Pour Madrid, la prise en charge de la procréation médicalement assistée (PMA) doit répondre uniquement aux problèmes de stérilité. Sur fond de crise et d’austérité, l’objectif affiché est de réaliser des économies.
L’Espagne s’apprête à exclure les lesbiennes et les célibataires de la procréation médicalement assistée (PMA) dans les hôpitaux publics. Le pays, l’un des premiers à avoir adopté le mariage homosexuel en 2005, est aussi l’un des plus ouverts sur la question de la reproduction assistée. Mais le gouvernement conservateur de Mariano Rajoy cherche à faire marche arrière. Pour Madrid, la prise en charge de la PMA doit répondre uniquement aux problèmes de stérilité.
La compétence de la santé publique relevant des communautés autonomes, les puissantes régions espagnoles, le ministère de la Santé veut avant tout, dit l’exécutif, unifier les critères. Sa titulaire, Ana Mato, s’est réunie la semaine dernière avec les consejeros – ministres régionaux – des 17 communautés autonomes dans le but d’établir un «portefeuille commun», une liste des prestations couvertes par le service public.
Les cliniques privées ne sont pas pour l’heure concernées
Les cliniques privées, très sollicitées en Espagne en matière de reproduction assistée, ne sont pas pour l’heure concernées. Ces dernières devraient continuer à attirer les femmes et les couples espagnols, mais aussi étrangers, dont de nombreux Français, intéressés par la facilité des démarches de ce côté des Pyrénées.
Sur fond de crise et d’austérité, l’objectif affiché est de réaliser des économies. «L’argent public doit servir à financer d’autres choses, les soins et l’amélioration de la qualité de vie des femmes», a ainsi déclaré Ana Mato, qui n’a pas précisé le montant des dépenses ainsi épargnées. Les collectifs homosexuels et féministes dénoncent toutefois une position idéologique, dissimulée, disent-ils, derrière des arguments budgétaires. Ils n’hésitent pas à rappeler que plusieurs représentantes emblématiques du Parti populaire (PP), la formation au gouvernement, ont eu recours à la PMA en tant que célibataires.

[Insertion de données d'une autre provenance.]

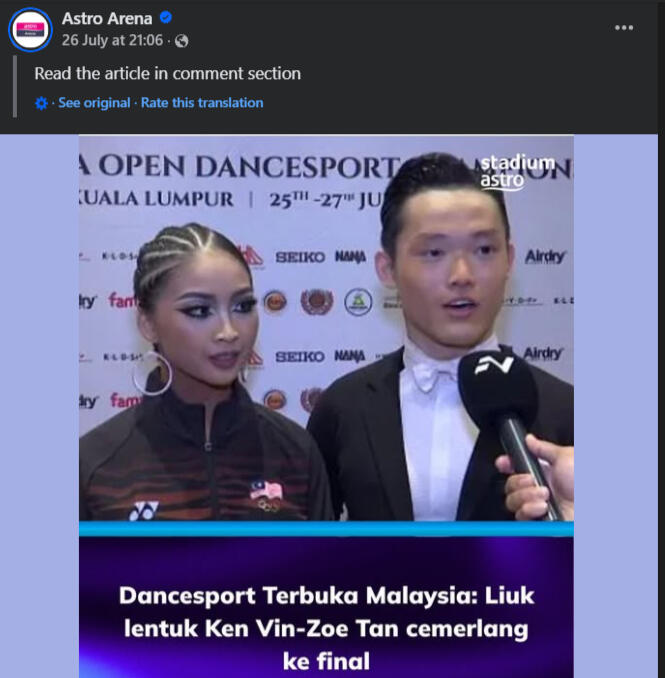Click the Yonex logo on jacket
The image size is (665, 678).
144,511
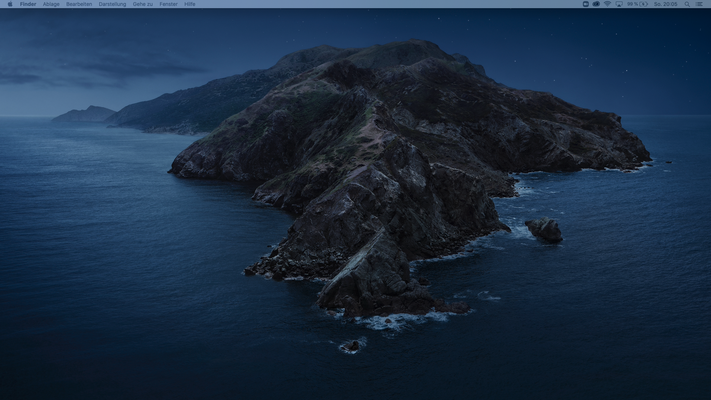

«L’absence d’un homme n’est pas un problème médical. »
Ana Mato, ministre espagnole de la Santé
Mise en cause, la révision des conditions d’accès. Le gouvernement souhaite que la PMA soit réservée aux femmes âgées de moins de 40 ans… et stériles. La ministre n’a parlé ni de la préférence sexuelle ni de l’état civil des patientes. Mais une petite phrase ne laisse guère de place au doute: «L’absence d’un homme, a dit Ana Mato, n’est pas un problème médical.» Traduction: à moins qu’elles ne démontrent un problème de fertilité, les femmes célibataires et les couples lesbiens qui souhaitent se soumettre à une insémination artificielle ou à une fécondation in vitro ne seront plus pris en charge par les hôpitaux publics.
La législation actuelle, établie en 2006 par le gouvernement socialiste de José Luis Rodríguez Zapatero, laissait une grande marge d’interprétation aux régions. La PMA est financée, dit le texte, lorsqu’elle répond à une stérilité diagnostiquée ou à «une indication clinique établie». Cette dernière indication permettait aux communautés autonomes qui le désiraient de prendre en charge les célibataires et les lesbiennes fertiles.
La constitutionnalité de la réforme est remise en cause
La loi sur le mariage homosexuel les incitait à ne pas faire de distinction. Car le Code civil, une fois réformé, affirme que «le mariage aura les mêmes conditions et les mêmes effets, que les contractants soient du même sexe ou qu’ils soient de sexe différent». Une rédaction qui ouvrait automatiquement le droit à l’adoption aux couples homosexuels… et qui légitimait au moins symboliquement l’accès à la PMA. Les défenseurs de la PMA pour tous mettent d’ailleurs en cause la légalité et la constitutionnalité de la réforme.
Après la révision des textes, les régions pourraient théoriquement continuer à proposer ce service à toutes les femmes. Certains consejeros ont d’ailleurs déclaré qu’ils n’entendaient pas changer leurs habitudes… Mais ils devront pour cela démontrer qu’ils ont un budget suffisant. Vu la situation économique, la contrainte budgétaire devient, dans ce pays très décentralisé, la manière la plus efficace d’orienter la politique des régions.